America’s housing shortage continues to spiral—with the number of homes for sale nationwide dropping 14.4% year-over-year in January, according to a report Thursday from Redfin.
It was the largest year-over-year decline since U.S. supply began falling every month 28 months ago. A competitive market for available homes has pushed prices up, with the median sales price hitting $280,500 in January, a 7.8% increase over last year.
The typical home sold in just 53 days in January—six days faster than a year ago.
Some of the fastest moving markets in the country are in pricey coastal cities. San Jose, California—where homes average around $1 million—logged the fastest moving sales in the country in January, with the average home finding a buyer in 12 days, down 30 days from last year, according to the report.

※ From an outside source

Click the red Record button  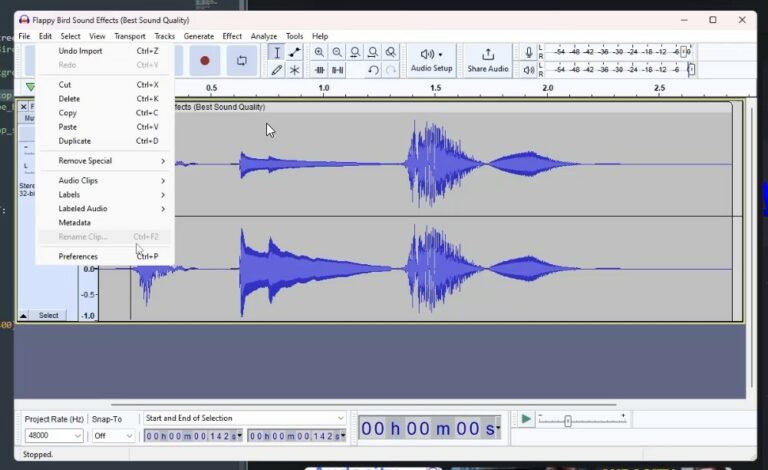click(x=205, y=60)
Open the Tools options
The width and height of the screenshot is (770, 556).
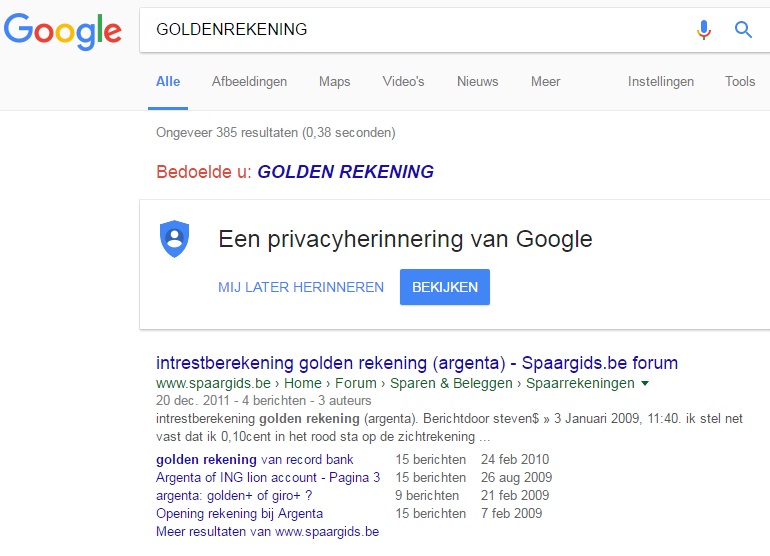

The average home is selling for 9% over asking, according to the online brokerage.
“Buyers in San Jose have shown a complete disregard for recent comparable offers and are coming in swinging in order to win a home,” said Redfin Silicon Valley agent Kalena Masching in the report.
“It has gotten to the point where buyers are submitting preemptive offers that are so good it’s not worth the seller to wait for an official offer deadline or the first open house,” Ms. Masching said.

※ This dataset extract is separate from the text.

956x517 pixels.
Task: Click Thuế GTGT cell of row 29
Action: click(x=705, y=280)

Oakland, California, and Seattle, are also seeing rapid sales—with the typical home listed for 17 and 16 days, respectively.
An overhaul of the U.S. tax law at the end of 2017 and fears over rising interest rates are affecting the housing market as people sort out how the changes will affect them, particularly in high-tax states, such as New York or California.
“Potential move-up buyers are now reassessing whether it makes sense to list their homes in the face of higher mortgage rates and less favorable tax treatment for their next home,” said Redfin senior economist Taylor Marr. “Some buyers have determined lower deductions may be offset by other tax cuts, but those tax cuts won’t hit buyers’ paychecks for a couple months,” he said.
In a Redfin survey, 21% of respondents said they would look for a less expensive home in the face of rising interest rates, and 6% said they would stop their search if mortgage rates rise about 5%.